-------- Task inputs

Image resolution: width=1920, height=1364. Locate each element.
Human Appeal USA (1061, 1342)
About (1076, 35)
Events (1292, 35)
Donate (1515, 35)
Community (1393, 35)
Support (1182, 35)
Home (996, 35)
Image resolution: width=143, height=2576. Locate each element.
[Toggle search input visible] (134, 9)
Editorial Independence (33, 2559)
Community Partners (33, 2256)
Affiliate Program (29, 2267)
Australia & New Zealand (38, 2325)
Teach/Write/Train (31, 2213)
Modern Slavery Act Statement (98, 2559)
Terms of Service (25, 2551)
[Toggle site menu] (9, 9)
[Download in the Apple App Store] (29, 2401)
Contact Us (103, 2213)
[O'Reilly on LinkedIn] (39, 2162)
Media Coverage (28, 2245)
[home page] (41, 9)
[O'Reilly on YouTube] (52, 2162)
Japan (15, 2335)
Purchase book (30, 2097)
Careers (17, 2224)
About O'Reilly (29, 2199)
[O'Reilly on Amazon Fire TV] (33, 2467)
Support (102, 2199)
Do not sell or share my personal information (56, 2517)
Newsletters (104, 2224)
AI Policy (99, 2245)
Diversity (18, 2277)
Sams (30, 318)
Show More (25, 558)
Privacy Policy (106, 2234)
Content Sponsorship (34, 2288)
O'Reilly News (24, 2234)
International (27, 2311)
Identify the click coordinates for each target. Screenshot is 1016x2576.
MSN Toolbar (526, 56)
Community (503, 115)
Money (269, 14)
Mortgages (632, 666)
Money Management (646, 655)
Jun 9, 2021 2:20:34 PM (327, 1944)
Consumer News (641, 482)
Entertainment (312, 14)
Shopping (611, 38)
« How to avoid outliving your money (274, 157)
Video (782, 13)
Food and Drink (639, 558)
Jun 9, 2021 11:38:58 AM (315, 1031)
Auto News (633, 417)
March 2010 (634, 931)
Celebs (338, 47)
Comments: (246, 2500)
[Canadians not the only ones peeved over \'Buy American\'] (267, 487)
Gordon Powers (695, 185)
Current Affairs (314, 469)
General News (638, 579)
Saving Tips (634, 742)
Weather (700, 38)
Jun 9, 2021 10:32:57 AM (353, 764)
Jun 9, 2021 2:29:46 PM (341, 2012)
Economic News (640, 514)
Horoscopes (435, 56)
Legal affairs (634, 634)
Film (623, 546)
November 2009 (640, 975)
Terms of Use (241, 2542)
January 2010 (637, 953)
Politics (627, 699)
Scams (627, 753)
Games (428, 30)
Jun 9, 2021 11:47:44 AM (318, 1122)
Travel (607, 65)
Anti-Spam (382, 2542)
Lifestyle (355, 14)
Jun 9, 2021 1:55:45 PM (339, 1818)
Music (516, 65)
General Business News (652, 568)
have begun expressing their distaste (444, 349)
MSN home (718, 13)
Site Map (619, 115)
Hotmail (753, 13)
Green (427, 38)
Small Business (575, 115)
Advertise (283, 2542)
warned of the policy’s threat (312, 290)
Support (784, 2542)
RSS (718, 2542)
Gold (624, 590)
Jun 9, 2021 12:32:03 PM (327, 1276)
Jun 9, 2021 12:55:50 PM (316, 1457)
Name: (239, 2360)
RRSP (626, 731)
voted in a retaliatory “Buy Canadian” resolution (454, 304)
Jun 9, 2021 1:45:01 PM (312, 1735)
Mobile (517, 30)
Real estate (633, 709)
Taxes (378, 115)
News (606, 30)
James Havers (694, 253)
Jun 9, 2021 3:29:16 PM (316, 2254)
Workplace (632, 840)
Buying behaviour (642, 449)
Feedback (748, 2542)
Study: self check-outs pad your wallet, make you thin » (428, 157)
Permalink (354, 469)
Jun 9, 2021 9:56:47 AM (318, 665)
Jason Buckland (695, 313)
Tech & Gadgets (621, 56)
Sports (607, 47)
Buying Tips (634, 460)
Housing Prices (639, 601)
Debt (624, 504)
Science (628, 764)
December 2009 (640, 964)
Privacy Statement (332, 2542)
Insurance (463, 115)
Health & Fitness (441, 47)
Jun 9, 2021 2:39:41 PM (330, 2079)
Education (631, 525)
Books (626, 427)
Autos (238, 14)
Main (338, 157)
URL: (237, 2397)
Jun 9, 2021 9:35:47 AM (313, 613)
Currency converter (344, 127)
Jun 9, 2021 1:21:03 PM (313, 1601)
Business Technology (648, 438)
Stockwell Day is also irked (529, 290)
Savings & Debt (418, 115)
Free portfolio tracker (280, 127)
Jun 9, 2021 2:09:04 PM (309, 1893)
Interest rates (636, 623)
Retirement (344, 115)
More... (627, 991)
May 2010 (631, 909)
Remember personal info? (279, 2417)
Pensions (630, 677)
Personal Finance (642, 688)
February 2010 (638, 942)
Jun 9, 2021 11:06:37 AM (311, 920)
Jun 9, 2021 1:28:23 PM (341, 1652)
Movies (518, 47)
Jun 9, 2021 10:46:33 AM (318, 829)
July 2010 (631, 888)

----------------

- What to produce:
Pull every line containing "resolution" from the entries above and copy it.

- Completed exercise:
Image resolution: width=1920, height=1364. Locate each element.
Image resolution: width=143, height=2576. Locate each element.
voted in a retaliatory “Buy Canadian” resolution (454, 304)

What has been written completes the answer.